By Pete Schroeder
WASHINGTON (Reuters) – The U.S. Federal Reserve is due to release the results of its annual bank health checks on Thursday. Under the “stress test” exercise, the Fed tests banks’ balance sheets against a hypothetical severe economic downturn, the elements of which change annually.
The results dictate how much capital banks need to be healthy and how much they can return to shareholders via share buybacks and dividends.
WHY DOES THE FED “STRESS TEST” BANKS?
The Fed established the tests following the 2007-2009 financial crisis as a tool to ensure banks could withstand a similar shock in future. The tests formally began in 2011, and large lenders initially struggled to earn passing grades.
Citigroup Inc, Bank of America Corp., JPMorgan Chase & Co and Goldman Sachs Group Inc, for example, had to adjust their capital plans to address the Fed’s concerns. Deutsche Bank’s U.S. subsidiary failed in 2015, 2016 and 2018 on the “qualitative” aspect of the test, which assessed banks’ operational controls.
However, years of practice has made banks more adept at navigating the tests and under its previous Republican leadership the Fed made the tests more transparent and dropped the “qualitative” aspect. It also ended much of the drama of the tests by scrapping the “pass-fail” model and introducing a more nuanced, bank-specific capital regime.
SO HOW ARE BANKS ASSESSED NOW?
The test assesses whether banks would stay above the required 4.5% minimum capital ratio during the hypothetical downturn. Banks that perform well typically stay well above that.
How well a bank performs on the test also dictates the size of its “stress capital buffer,” an additional layer of capital introduced in 2020 which sits on top of the 4.5% minimum.
That extra cushion is determined by each bank’s hypothetical losses. The larger the losses, the larger the buffer.
THE ROLLOUT
The Fed will release the results after market close on Thursday. It typically publishes each bank’s capital ratios and aggregate losses under the test, with details on how their specific portfolios – like credit cards or mortgages – fared.
Banks are not allowed, however, to announce their plans for dividends and buybacks until the following Monday, June 27. The Fed will announce the size of each bank’s stress capital buffer in the coming months.

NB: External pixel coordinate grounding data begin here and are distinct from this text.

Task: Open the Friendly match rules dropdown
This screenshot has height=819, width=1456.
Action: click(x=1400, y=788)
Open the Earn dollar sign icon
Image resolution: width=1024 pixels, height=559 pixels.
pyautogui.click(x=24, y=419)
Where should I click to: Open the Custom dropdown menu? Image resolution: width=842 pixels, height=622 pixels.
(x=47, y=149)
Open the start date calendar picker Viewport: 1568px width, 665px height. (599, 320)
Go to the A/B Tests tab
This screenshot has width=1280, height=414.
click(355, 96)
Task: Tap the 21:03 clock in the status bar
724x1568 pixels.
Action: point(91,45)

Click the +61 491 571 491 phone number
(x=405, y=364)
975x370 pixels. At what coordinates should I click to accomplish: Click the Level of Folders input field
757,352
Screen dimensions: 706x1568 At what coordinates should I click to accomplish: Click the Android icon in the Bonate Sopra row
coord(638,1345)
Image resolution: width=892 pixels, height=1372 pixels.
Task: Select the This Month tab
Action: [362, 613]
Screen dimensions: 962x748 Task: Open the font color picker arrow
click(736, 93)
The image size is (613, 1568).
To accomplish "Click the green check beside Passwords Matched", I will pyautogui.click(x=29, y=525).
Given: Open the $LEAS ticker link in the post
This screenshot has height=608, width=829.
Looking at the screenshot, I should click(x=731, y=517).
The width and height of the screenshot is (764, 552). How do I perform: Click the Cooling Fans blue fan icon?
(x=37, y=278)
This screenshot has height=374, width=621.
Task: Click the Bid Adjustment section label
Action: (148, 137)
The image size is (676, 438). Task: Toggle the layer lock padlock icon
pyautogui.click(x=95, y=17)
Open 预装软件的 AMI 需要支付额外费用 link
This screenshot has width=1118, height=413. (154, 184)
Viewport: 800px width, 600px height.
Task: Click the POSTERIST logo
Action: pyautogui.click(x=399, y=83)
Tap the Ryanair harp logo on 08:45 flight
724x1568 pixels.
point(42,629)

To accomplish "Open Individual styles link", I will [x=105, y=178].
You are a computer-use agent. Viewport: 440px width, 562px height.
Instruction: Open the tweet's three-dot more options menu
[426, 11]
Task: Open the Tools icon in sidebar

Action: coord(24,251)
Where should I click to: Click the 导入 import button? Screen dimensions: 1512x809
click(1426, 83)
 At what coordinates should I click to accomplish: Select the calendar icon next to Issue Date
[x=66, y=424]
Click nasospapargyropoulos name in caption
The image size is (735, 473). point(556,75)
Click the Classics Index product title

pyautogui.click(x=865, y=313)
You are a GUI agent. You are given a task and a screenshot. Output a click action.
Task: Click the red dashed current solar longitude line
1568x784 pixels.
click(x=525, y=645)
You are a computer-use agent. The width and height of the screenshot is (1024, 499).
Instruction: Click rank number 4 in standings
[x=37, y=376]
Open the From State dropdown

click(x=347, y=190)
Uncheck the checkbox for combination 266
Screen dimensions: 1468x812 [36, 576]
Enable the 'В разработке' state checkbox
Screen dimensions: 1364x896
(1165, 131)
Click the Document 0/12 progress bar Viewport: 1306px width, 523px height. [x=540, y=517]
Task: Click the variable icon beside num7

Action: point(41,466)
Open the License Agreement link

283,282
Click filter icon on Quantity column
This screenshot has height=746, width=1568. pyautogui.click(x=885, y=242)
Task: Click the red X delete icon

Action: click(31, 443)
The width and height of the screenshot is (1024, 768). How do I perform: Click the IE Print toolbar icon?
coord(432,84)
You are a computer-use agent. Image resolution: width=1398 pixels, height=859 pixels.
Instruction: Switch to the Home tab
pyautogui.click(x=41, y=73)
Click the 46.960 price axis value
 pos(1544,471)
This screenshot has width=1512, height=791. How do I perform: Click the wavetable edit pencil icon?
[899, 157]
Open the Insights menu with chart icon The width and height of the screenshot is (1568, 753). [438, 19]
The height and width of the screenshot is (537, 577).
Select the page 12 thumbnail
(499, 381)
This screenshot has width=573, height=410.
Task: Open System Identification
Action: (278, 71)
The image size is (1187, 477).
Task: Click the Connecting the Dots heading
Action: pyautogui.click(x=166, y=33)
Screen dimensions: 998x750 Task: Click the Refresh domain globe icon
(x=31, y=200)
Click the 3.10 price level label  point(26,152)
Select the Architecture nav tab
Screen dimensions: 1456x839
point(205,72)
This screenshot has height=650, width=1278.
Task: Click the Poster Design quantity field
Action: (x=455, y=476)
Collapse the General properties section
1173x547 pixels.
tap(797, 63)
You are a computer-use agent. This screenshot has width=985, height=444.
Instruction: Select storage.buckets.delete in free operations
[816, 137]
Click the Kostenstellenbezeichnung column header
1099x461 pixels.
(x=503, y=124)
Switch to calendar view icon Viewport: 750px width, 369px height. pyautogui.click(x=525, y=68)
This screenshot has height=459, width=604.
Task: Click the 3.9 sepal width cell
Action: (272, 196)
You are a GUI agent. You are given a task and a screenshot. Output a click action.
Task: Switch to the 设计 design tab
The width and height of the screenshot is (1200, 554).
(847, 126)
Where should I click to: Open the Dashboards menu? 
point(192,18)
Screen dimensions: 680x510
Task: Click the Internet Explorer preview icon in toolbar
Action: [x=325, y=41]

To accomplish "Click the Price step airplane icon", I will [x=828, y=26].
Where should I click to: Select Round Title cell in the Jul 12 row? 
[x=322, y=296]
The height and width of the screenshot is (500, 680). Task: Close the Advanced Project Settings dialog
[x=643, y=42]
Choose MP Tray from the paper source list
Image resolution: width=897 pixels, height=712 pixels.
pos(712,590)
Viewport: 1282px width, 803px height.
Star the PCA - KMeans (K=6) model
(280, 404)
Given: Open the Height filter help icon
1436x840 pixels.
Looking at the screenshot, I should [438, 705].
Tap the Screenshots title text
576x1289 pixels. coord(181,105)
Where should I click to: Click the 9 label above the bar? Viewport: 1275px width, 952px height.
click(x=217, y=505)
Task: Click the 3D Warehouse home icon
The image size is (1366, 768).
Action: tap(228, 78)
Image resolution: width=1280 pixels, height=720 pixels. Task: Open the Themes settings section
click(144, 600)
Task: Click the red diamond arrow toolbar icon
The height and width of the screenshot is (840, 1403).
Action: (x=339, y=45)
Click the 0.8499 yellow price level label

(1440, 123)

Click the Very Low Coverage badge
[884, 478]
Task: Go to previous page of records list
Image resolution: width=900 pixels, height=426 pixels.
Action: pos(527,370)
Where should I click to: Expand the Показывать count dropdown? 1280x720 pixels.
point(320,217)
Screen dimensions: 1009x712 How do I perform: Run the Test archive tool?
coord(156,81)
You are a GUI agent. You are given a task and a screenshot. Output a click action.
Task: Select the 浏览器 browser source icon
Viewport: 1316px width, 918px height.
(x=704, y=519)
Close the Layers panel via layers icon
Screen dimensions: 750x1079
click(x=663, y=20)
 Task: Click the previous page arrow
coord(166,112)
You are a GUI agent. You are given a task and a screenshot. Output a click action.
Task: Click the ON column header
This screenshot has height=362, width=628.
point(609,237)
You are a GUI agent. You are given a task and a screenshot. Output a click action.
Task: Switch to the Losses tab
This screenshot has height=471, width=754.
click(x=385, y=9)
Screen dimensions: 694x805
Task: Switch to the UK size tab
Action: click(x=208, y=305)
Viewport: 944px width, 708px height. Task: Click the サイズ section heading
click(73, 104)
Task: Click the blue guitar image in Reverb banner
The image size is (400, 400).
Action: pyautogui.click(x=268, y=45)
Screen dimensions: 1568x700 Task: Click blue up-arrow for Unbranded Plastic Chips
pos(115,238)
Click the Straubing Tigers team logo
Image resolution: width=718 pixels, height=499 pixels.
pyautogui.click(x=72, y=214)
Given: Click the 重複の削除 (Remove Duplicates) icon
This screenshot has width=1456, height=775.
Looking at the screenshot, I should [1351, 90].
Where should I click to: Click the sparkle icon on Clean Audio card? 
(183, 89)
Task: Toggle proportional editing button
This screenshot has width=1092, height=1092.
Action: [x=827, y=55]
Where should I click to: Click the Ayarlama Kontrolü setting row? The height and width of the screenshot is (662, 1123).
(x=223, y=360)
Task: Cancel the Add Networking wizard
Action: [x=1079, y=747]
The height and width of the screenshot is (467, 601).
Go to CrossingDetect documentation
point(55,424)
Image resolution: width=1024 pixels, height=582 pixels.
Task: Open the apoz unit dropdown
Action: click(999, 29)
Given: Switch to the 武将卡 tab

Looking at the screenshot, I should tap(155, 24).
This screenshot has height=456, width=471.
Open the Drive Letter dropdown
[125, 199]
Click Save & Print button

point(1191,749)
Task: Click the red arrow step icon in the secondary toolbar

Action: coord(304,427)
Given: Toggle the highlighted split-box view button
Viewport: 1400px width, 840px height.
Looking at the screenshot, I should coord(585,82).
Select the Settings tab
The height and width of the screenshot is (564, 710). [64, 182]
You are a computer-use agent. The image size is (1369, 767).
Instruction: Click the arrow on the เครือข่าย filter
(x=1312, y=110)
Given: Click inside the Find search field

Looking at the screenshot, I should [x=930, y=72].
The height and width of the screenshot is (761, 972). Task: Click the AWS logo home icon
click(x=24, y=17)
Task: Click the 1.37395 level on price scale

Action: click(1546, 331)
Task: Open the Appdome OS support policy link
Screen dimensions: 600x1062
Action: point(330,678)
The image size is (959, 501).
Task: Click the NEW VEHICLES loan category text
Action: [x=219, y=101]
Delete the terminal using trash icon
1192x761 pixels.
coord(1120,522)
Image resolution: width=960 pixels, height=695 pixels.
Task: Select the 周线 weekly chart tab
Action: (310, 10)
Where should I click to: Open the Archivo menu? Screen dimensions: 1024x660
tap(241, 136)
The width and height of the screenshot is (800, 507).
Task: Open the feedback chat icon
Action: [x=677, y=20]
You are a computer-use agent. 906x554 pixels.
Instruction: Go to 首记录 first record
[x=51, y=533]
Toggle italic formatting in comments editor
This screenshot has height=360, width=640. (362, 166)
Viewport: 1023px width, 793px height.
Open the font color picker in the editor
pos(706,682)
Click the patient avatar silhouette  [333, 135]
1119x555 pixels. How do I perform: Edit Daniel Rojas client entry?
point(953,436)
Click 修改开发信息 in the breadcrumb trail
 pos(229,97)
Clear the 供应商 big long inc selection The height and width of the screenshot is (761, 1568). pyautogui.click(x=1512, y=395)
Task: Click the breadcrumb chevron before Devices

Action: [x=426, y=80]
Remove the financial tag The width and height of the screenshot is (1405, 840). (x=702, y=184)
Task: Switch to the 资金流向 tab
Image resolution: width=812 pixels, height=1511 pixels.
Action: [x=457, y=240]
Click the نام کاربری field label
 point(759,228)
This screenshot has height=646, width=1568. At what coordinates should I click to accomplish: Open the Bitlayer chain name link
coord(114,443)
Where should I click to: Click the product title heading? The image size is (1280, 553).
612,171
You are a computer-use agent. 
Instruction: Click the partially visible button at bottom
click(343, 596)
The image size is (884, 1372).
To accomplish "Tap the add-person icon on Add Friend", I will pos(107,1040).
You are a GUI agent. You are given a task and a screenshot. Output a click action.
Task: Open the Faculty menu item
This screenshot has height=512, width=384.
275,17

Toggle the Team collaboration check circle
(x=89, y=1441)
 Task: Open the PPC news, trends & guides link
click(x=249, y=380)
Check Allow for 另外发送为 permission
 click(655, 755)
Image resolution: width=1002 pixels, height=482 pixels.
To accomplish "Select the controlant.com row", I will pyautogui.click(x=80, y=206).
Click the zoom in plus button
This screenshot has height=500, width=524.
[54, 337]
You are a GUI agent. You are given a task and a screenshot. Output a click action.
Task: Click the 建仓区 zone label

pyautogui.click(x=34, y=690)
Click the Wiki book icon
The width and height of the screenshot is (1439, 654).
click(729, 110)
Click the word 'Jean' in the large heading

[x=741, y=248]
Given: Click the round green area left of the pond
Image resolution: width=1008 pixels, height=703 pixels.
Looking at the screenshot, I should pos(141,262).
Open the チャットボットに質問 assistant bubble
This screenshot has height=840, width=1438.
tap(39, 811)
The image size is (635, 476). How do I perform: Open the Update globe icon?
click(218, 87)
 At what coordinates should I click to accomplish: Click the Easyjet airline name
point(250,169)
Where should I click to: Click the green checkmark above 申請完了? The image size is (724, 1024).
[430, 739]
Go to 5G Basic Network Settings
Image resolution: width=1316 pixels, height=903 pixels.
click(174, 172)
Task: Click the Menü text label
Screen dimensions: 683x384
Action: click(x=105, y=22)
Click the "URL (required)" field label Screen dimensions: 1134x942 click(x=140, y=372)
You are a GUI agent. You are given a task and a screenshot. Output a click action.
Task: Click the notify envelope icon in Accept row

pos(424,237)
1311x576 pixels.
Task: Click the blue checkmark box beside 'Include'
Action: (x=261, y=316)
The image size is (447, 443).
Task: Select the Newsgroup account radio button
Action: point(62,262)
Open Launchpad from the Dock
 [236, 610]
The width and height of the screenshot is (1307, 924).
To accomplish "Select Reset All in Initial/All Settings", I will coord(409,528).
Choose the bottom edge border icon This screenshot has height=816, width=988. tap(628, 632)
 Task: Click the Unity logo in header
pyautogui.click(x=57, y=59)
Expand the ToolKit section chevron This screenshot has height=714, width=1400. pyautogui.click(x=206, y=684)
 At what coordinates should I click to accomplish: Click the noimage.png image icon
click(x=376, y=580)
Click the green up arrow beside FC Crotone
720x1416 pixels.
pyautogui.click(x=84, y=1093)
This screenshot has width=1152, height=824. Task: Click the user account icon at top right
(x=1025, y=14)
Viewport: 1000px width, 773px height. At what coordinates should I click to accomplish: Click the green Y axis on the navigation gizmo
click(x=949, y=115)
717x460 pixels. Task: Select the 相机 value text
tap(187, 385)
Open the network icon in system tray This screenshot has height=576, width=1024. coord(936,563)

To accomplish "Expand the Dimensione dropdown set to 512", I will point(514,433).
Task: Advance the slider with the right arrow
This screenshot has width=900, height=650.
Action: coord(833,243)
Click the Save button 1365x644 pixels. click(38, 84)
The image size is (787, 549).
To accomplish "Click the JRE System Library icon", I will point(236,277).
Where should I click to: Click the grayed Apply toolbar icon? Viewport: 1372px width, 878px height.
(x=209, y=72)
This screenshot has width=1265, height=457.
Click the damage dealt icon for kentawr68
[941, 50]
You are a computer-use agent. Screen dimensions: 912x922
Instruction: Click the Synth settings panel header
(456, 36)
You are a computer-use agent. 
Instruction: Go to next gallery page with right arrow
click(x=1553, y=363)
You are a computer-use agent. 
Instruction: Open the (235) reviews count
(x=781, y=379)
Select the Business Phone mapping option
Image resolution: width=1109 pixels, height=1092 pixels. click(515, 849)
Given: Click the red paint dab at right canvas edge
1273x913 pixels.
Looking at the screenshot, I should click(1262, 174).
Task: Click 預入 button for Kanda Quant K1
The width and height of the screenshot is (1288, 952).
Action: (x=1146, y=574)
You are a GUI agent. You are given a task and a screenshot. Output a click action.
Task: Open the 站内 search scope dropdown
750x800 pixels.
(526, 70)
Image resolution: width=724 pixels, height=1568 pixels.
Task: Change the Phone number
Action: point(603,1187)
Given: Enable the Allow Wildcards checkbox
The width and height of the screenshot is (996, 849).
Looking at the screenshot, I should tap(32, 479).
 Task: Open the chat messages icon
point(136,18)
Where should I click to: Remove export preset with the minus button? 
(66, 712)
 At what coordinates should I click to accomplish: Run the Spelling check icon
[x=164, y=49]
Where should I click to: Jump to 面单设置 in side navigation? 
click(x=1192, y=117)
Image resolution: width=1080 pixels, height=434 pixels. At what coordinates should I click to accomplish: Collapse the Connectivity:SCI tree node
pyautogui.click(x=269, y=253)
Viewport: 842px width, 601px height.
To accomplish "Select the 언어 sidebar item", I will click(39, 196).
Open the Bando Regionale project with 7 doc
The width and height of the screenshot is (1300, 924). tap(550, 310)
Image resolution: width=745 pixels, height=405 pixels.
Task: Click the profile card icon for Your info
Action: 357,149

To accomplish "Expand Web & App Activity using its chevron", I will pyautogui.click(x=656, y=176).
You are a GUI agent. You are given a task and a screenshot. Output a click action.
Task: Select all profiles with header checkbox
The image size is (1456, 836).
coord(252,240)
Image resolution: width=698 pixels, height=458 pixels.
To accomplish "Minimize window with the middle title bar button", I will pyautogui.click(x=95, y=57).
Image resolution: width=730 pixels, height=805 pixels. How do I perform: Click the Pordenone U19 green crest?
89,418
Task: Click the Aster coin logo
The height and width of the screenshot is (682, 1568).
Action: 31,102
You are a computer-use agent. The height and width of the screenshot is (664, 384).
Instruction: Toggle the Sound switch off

The country’s largest lenders, particularly JPMorgan, Citi, Wells Fargo & Co, Bank of America, Goldman Sachs, and Morgan Stanley are closely-watched by the markets.
A TOUGHER TEST?
The Fed changes the scenarios each year. They take months to devise, which means they risk becoming outdated. In 2020, for example, the real economic crash caused by the COVID-19 pandemic was by many measures more severe than the Fed’s scenario that year.
The Fed devised this year’s scenario before Russia’s invasion of Ukraine and the current hyper-inflationary outlook.
Still, the 2022 test is expected to be more difficult than last year because the actual economic baseline is healthier. That means spikes in unemployment and drops in the size of the economy under the test are felt more acutely.
For example, the 2021 stress test envisioned a 4 percentage point jump in unemployment under a “severely adverse” scenario. In 2022, that increase is 5.75 percentage points, thanks largely to rising employment over the past year.
As a result, analysts expect banks will be told to set aside slightly more capital than in 2021 to account for expected growth in modeled losses.
STRESSES IN COMMERCIAL REAL ESTATE, CORPORATE DEBT
This year’s tests will also include “heightened stress” in commercial real estate, which was hit by the pandemic as workers were sent home, and corporate debt markets. Global watchdogs, including the International Monetary Fund, have warned of high levels of risky corporate debt as interest rates rise globally.
ALL BANKS TESTED
In 2022, all 34 U.S. banks monitored by the Fed with over $100 billion in assets will undergo the stress test, compared with 23 lenders last year.
That’s because the Fed adopted a new standard in 2020 that stipulated that banks with less than $250 billion in assets only have to take the test every other year. That means that large regional banks, like Ally Financial Inc and Fifth Third Bancorp are up again after a year off.